Director: Mike Judge
Written by: Clay Tarver


Monica: All right. I have a dinner meeting and I kind of feel like a fifth wheel, so I'm gonna pick up the check, leave you to celebrate. Congrats again, guys.
(Monica leaves)
Gilfoyle: Well, the only person we don't spend 20 hours a day with just left. So. What's new with you guys?
Jared: Well, I'm thinking of buying some new bookkeeping software.
Gilfoyle: All right. I think the only actual way to celebrate is to spend one waking minute apart, so. I'm gonna go.
Dinesh: Are you going home? Let's-- let's share an Uber.
Jared: Oh, well, if you're going that direction, I'm-- I'm driving, so I could drop you.
Dinesh: Hey, Gilfoyle. Wanna play Fortnite?
Richard: Oh, hold on, I didn't know we were playing Fortnite. Yeah, I'll come along.

Jared: Well, "In doing what we ought, we deserve no praise because it is our duty." St. Augustine.
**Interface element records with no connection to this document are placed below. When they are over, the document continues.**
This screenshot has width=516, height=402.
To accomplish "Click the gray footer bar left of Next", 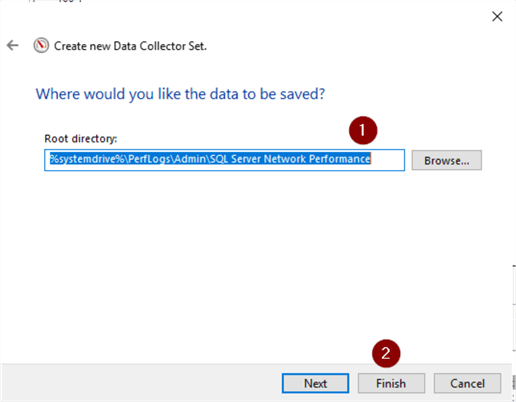I will click(140, 383).
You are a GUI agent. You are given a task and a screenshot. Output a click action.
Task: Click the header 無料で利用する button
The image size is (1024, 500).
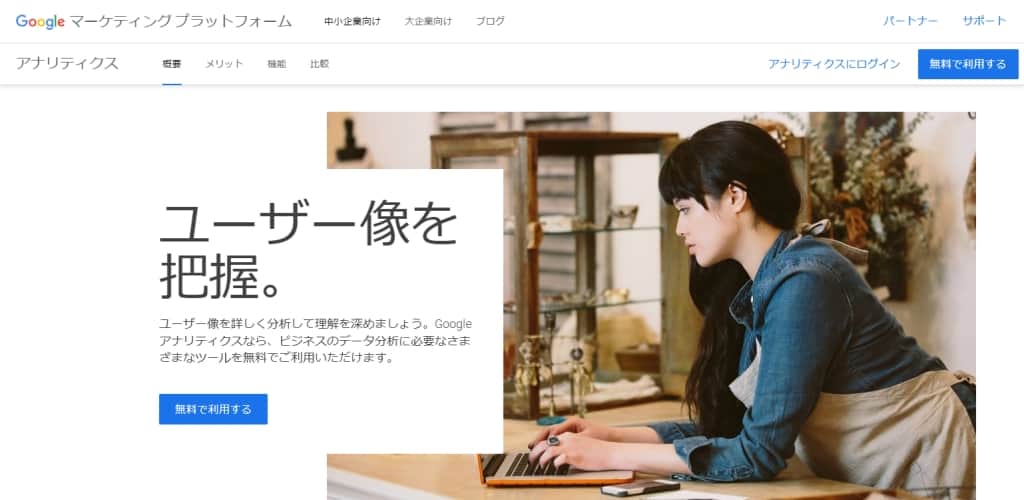click(968, 64)
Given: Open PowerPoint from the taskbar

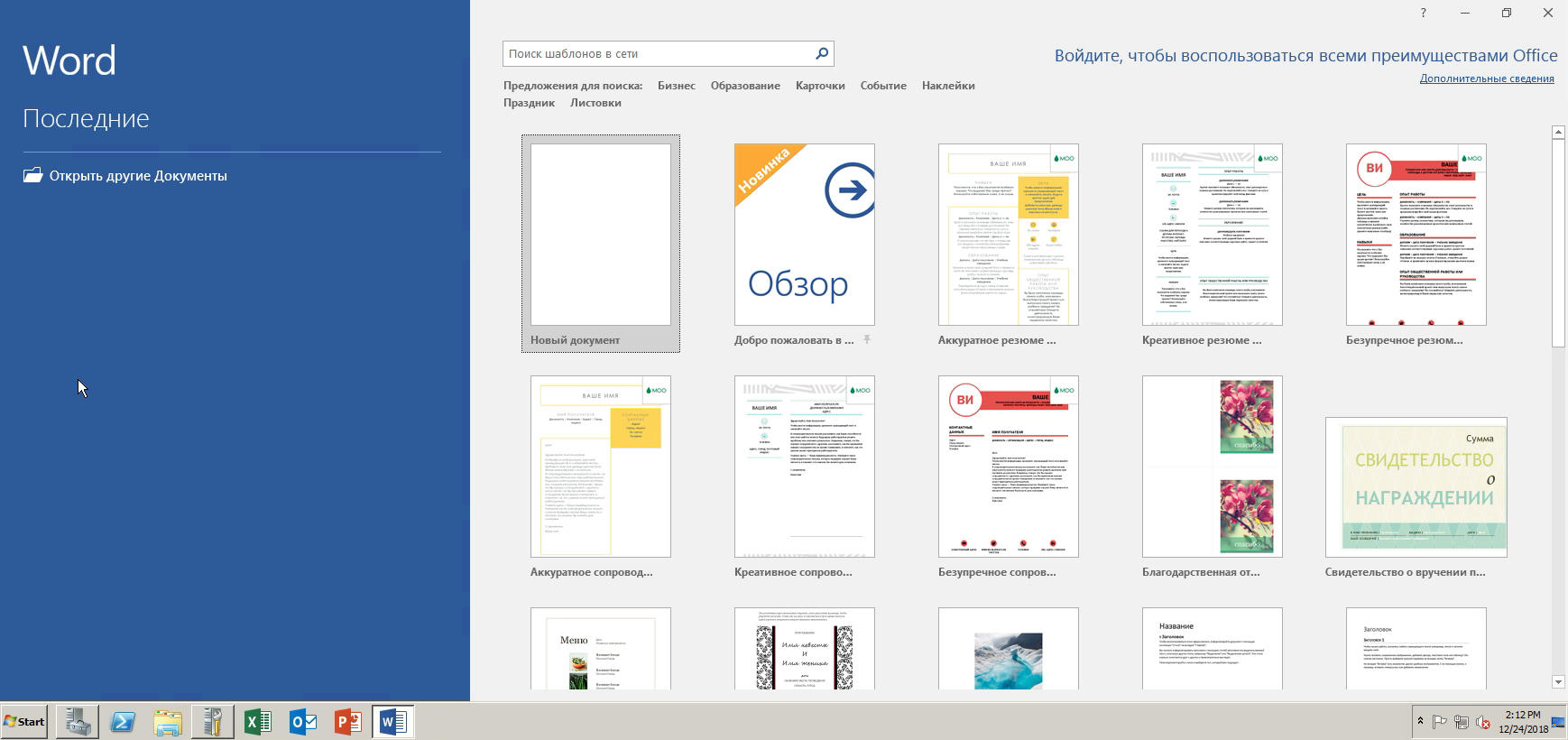Looking at the screenshot, I should (x=348, y=722).
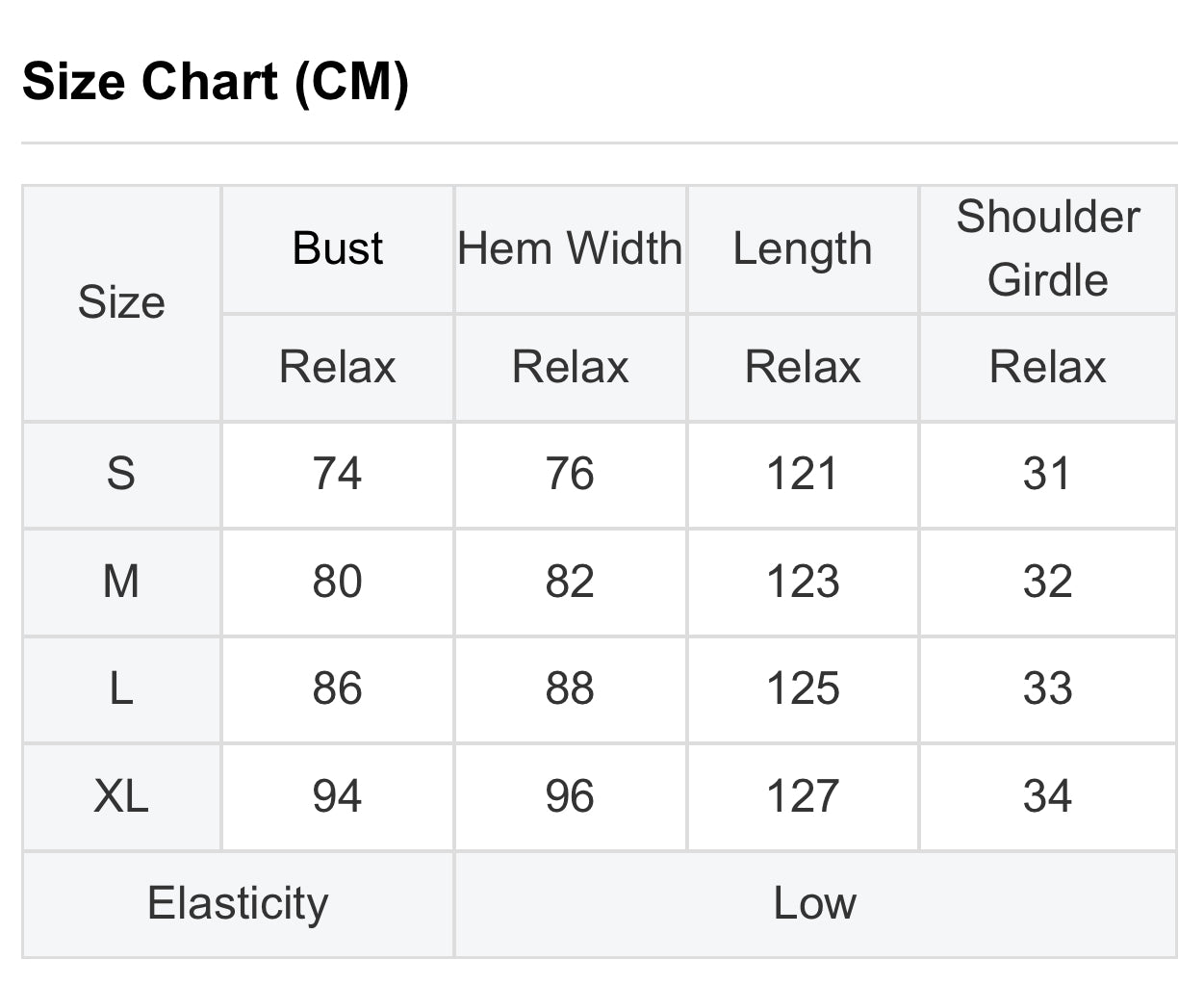Click bust value 94 for size XL

(338, 796)
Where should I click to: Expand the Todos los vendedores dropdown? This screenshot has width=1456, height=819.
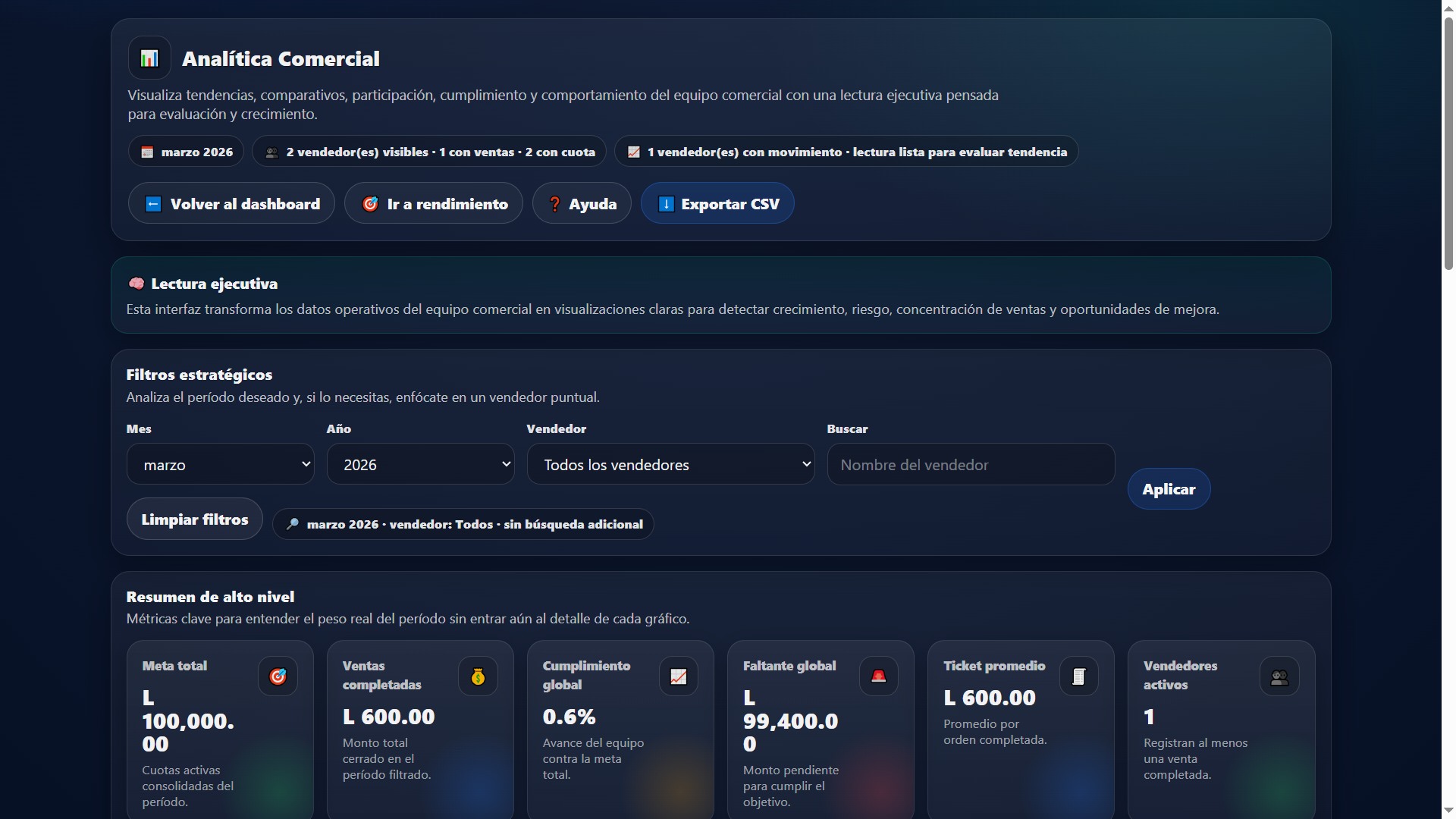coord(671,464)
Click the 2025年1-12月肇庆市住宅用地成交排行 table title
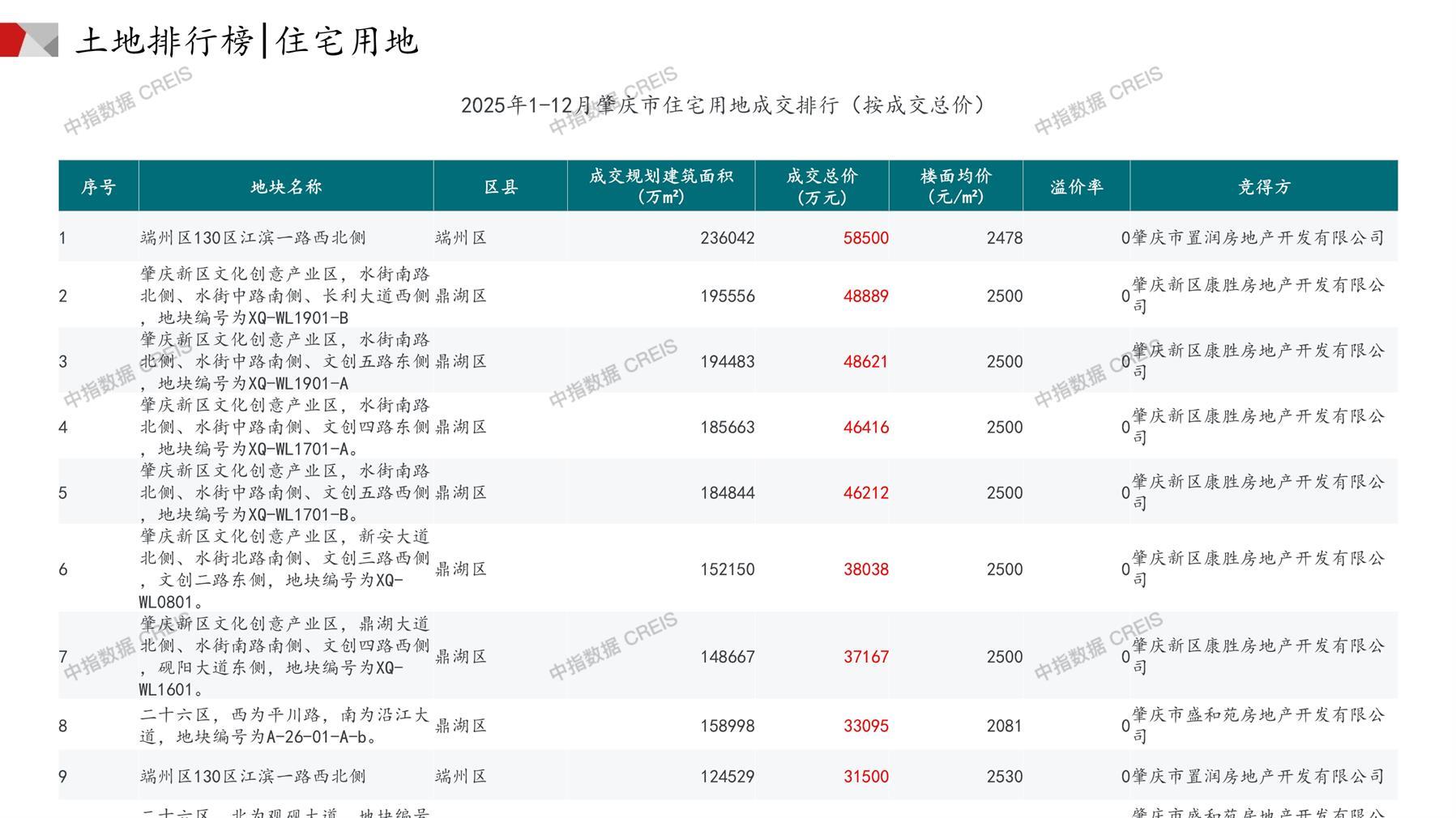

Dinesh: Fuck Danny. I mean, I love my Tesla. It has Insane Mode, which means it goes zero to 60 in 3.2 seconds, which is literally insane. But the Tesla that Danny ordered has Ludicrous Mode, which means it goes zero to 60 in 2.8 seconds. So it's gonna take me an entire 0.4 seconds longer to get to 60. I mean, how would you feel if one of your neighbors got a tiki head bigger than yours?
Bighead: Oh, well, when we bought it, we made sure it was the biggest one they made, so.

Dinesh: I used to be the Tesla guy in the office. I maxed out my credit cards to be able to afford that thing. And now that we're getting series B, any one of these bourgeois new money millennial fucks can just go out and buy one. I don't wanna sound selfish, but sometimes I wish only I made money. You know?

Gilfoyle: Why do people covet the silly pieces of green cotton paper in their wallets? It's because we are all sheep. And we've mutually agreed to endow certain things with value.

Gilfoyle: There are very few things that I will defend with true passion: medical marijuana, the biblical Satan as a metaphor for rebellion against tyranny, and mother fucking Goddamn cryptocurrency.
Richard: Mmm.
Gilfoyle: I have a PowerPoint that I've been wanting to show you for some time.

Gavin: Walk me through this. We can't make our boxes in China because Yao has threatened every manufacturer in the country. We can't afford Bangladesh, because the workers have unionized. And we can't use our place in Laos, because one person gets her scalp ripped off and suddenly, everyone's screaming regulations. You know, you hear a lot of chatter about the growth of the global economy, but no one wants to talk about the downside.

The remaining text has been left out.